Dartmouth defenseman Cooper Cleaves led the list. Montreal took Cleaves 93rd overall in the third round after he spent the 2024-25 season in Green Bay as an undrafted free-agent addition. He delivered two goals and 11 points in 38 games for the Gamblers, then followed with four goals and 10 points in 30 NCAA games as a freshman, proof that his game kept moving after he left the USHL.

Zach Wooten brought the loudest scoring line. Acquired from Omaha, the left wing was selected by Winnipeg at No. 116 after a season that started with a full-season total of 35 goals and 62 points. He added 9 goals and 13 points in 36 games for Green Bay and was named the team’s MVP by players and staff, a clear sign the organization saw his production as more than a hot stretch.

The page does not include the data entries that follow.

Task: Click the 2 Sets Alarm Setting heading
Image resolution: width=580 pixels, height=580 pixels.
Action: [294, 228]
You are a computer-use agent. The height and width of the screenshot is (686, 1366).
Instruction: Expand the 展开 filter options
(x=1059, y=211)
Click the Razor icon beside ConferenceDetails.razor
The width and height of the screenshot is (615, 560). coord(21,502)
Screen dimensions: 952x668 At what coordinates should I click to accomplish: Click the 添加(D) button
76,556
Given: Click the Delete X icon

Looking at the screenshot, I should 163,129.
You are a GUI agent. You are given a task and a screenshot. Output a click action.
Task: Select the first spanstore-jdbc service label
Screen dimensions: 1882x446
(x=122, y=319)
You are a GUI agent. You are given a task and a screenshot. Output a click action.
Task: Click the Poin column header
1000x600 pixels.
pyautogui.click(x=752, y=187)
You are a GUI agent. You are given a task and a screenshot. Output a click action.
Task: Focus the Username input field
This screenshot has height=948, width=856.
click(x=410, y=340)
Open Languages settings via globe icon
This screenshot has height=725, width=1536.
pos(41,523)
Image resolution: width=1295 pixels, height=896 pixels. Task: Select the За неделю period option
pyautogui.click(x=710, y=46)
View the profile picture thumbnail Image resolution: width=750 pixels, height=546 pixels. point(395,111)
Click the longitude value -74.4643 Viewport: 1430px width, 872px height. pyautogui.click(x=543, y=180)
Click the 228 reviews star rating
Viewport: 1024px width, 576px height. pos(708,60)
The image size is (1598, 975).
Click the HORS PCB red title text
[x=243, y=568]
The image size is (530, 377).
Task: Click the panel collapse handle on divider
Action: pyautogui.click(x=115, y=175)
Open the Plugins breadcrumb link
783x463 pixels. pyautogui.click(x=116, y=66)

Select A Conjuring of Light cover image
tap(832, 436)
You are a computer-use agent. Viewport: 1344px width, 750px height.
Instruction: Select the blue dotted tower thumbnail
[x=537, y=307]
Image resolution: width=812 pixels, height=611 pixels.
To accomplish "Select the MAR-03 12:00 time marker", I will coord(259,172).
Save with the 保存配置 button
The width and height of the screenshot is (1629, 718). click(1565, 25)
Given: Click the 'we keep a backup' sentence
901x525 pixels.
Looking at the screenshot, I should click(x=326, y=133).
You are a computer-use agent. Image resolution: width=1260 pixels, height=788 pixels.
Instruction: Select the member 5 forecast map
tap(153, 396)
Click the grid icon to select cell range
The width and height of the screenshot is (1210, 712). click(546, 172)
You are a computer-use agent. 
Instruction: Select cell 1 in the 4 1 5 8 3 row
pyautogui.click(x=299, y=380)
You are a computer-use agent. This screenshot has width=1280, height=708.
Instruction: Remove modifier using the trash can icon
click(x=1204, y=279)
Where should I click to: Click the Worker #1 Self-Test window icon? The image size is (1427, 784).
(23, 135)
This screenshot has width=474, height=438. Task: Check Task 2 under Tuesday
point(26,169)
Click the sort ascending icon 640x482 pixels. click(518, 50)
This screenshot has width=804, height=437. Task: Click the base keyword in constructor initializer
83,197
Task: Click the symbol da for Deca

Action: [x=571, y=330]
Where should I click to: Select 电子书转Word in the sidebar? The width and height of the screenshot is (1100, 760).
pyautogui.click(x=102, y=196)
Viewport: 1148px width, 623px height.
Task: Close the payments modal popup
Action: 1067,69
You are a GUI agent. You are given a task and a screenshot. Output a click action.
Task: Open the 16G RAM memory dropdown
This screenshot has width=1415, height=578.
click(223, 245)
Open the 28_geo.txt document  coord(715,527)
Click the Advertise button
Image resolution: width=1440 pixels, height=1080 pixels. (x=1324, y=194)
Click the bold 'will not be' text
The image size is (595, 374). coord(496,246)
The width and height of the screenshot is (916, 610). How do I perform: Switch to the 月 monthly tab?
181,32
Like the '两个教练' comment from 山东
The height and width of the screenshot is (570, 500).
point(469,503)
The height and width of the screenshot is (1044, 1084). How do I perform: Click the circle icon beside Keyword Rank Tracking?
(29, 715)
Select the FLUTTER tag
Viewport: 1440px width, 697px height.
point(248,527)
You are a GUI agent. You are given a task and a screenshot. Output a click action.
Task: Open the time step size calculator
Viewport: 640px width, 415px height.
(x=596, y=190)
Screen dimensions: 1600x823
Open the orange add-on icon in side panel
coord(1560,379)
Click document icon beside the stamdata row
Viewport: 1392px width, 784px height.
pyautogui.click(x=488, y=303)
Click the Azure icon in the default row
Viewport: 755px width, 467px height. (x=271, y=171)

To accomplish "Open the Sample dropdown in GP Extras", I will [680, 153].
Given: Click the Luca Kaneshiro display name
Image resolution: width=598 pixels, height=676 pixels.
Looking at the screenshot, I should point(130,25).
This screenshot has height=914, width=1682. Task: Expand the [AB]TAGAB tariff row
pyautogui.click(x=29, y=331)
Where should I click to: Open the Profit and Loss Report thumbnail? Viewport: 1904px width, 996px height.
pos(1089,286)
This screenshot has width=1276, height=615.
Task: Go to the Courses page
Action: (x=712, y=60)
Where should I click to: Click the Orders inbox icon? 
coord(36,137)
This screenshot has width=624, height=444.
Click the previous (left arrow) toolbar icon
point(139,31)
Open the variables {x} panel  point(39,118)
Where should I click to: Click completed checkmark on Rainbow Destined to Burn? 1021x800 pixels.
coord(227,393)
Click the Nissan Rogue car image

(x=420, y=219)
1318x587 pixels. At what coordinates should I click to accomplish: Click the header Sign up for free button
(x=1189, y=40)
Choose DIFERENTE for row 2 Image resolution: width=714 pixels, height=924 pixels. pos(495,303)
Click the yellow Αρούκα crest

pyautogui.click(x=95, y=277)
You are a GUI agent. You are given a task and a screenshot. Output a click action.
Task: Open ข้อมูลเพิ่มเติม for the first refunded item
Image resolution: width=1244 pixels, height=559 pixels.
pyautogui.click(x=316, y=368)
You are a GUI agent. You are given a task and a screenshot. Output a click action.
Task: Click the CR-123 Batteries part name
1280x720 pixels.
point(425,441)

Landon Hafele and Roberto Leonardo Henriquez rounded out the draft haul and sharpened the case for Green Bay’s development model. Hafele, a Michigan State-bound forward who spent time with the NTDP and was the first overall pick in the 2025 USHL Entry Draft, finished with 15 goals and 42 points in 52 games before Winnipeg took him 167th. Henriquez, a Boston College commit, led the USHL in save percentage at .921, won 21 games, posted a 2.22 goals-against average in 37 appearances and also suited up for Slovakia at the World Junior level.

Head coach and general manager Patrick McCadden praised the players for embracing the development process that got them to draft day. The bigger message for the next wave is obvious: Green Bay can point to Cleaves, Wooten, Hafele and Henriquez and sell a path where ice time, responsibility and visible growth turn into NHL calls.